Те из нас, кто помогал администрации Клинтона разрабатывать экономическую политику, оказались на нужном месте в нужное время: предыдущие двенадцать лет нанесли экономике большой ущерб, но ситуация все же не была непоправимой; существовали некоторые силы, действовавшие в нашу пользу. Фактически в определенном смысле дефицит был для нас выигрышной картой: он давал нам возможность и политические рычаги для решительных действий. Окончание холодной войны означало, что стоило только сбросить военные расходы до более разумного уровня — с 6,2 процента ВВП, высшей точки в эру Рейгана, скажем, до 3 процентов — и мы могли бы ликвидировать более половины дефицита. Не могу сказать, что кто-либо из нас согласился занять свою должность из чувства глубокой уверенности в необходимости сбалансированного бюджета. Начиная с самого президента, мы все пришли в Вашингтон с совершенно другими надеждами, отраженными в предвыборной программе: «Поставим на первое место интересы народа» (Putting People First).

Но мы играли картами, которые оказались у нас на руках. Президента убедили в том, что есть приоритетная задача — задача, которая впоследствии отодвинула на задний план все другие пункты программы на протяжении ближайших восьми лет. Он должен был обуздать дефицит.
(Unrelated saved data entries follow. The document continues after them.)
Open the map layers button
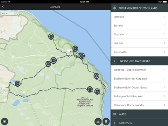 106,121
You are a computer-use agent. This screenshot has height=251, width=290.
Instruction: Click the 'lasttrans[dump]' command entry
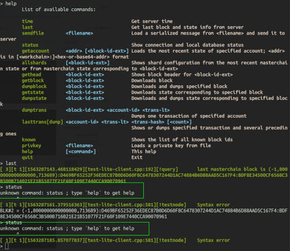click(x=42, y=122)
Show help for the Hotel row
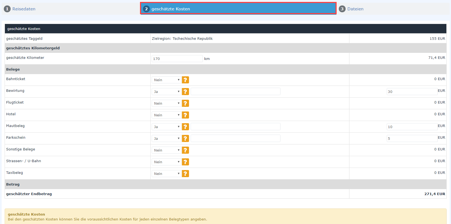The width and height of the screenshot is (451, 224). [x=185, y=115]
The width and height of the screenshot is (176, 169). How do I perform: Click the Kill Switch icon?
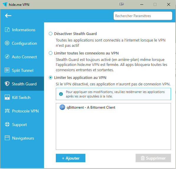[7, 97]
Ясно было, что в долговременной перспективе невозможно продолжать жизнь с дефицитом. При ежегодном дефиците в 5 процентов ВВП, государственный долг возрастал даже как процентная доля ВВП (поскольку средний темп роста ВВП составлял 2,5 процента). При растущем долге федеральному правительству приходилось платить по все более высоким процентным ставкам, а при растущем долге и растущих процентных ставках все большая часть федерального бюджета уходила на обслуживание государственного долга. Эти процентные платежи, в конце концов, могли вытеснить все другие виды государственных расходов.